→ **Source document**
But Nigerians are no more immune to the family-shrinking pressures of urbanisation and economic change than Europeans or Asians have been. Mrs Okafur followed her husband to Lagos two months ago to look for work. In the city her large brood is a burden. She says she would like to send her children to school but cannot afford it. Other urbanites increasingly desire smaller families, which helps explain why the ideal family size in Nigeria is two children smaller than people’s expectations. Especially in the mostly Christian south, wealthy Nigerians are marrying later, says Olayinka Akanle, a sociologist at the University of Ibadan. Bank advertisements targeting monied folk paint a picture of two-child domestic bliss.

Reliable contraception is important, and will become even more so in countries like Nigeria where couples increasingly seek smaller families. But the assumption that family planning should be all about birth control is a 1960s relic. In a growing number of countries, the problem of getting hold of contraception is giving way to the problem of getting pregnant. As Mr Feng puts it, unmet need is being replaced by unmet demand.

As our poll shows, people in wealthy countries consistently want bigger families than they get. Couples start having children late and find it increasingly difficult. A 30-year-old woman has a roughly 20% chance of getting pregnant each month, falling to about 5% by the age of 40. The resulting baby shortfall is painful for couples and alarming for governments, which worry about the long-term solvency of old-age-pension systems.

In poorer countries infertility is more often caused by infections—some of them sexually transmitted, others picked up following childbirth. It is often a social emergency, especially for wives—“You can be sent out of the house and buried in a different graveyard,” says Joe Leigh Simpson, head of the International Federation of Fertility Societies (IFFS). Gradually, though, poor-world infertility is changing from a kind of random crisis visited upon some people to a broad difficulty affecting many.

→ **Data excerpts**
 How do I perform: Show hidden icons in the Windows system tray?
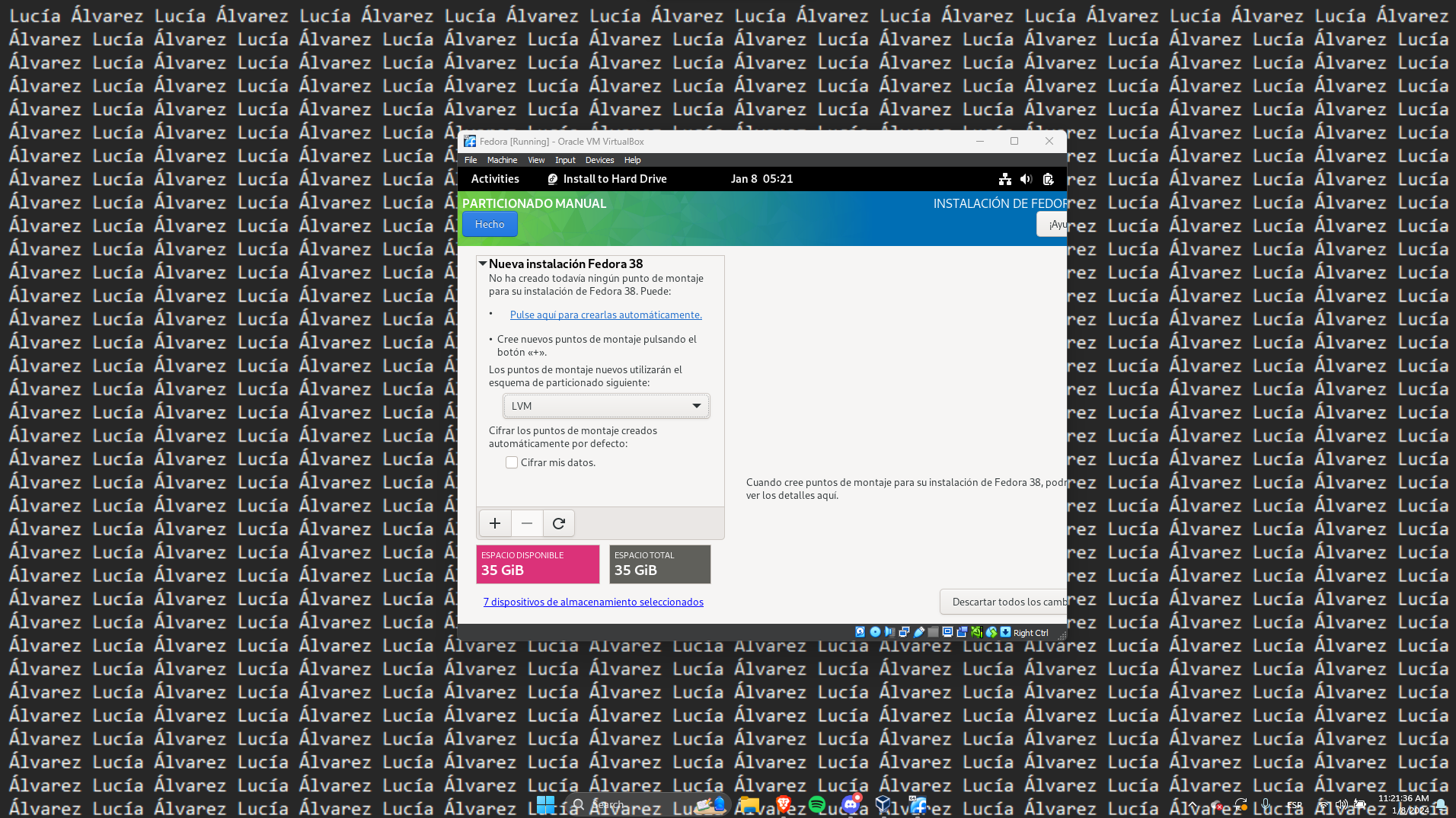coord(1193,804)
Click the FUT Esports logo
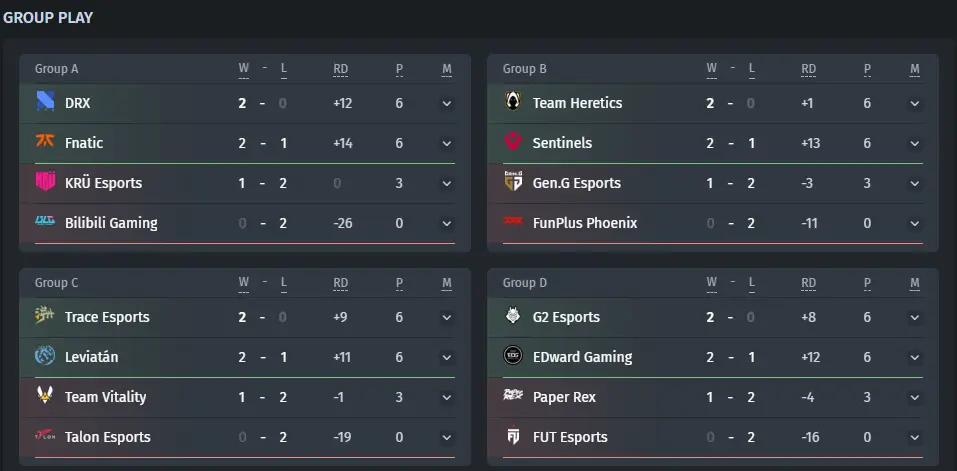 513,436
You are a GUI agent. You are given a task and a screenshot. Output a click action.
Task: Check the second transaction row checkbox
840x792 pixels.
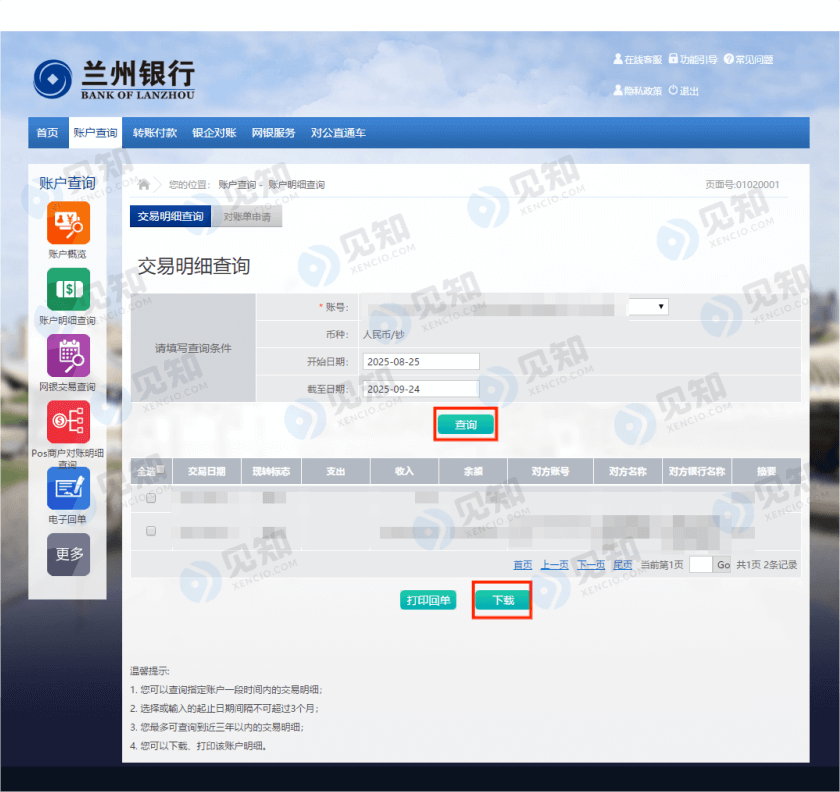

→ **Actions to take**
[1] Copy from the passage on family size word for word, starting at "Reliable contraception is" and ending at "of old-age-pension systems.".
[2] Summarize the passage on family size in two sentences.
The records are separate from the passage on family size.

→ **Responses for each task**
[1]
Reliable contraception is important, and will become even more so in countries like Nigeria where couples increasingly seek smaller families. But the assumption that family planning should be all about birth control is a 1960s relic. In a growing number of countries, the problem of getting hold of contraception is giving way to the problem of getting pregnant. As Mr Feng puts it, unmet need is being replaced by unmet demand.

As our poll shows, people in wealthy countries consistently want bigger families than they get. Couples start having children late and find it increasingly difficult. A 30-year-old woman has a roughly 20% chance of getting pregnant each month, falling to about 5% by the age of 40. The resulting baby shortfall is painful for couples and alarming for governments, which worry about the long-term solvency of old-age-pension systems.

[2] Urbanization and economic change are pushing Nigerians, especially city dwellers and the wealthy, toward smaller families, while in a growing number of countries the main problem is shifting from getting contraception to getting pregnant. People in wealthy countries want more children than they have because they start late and find conceiving harder, and in poorer countries infertility, often caused by infections, is turning from a random crisis into a broad difficulty.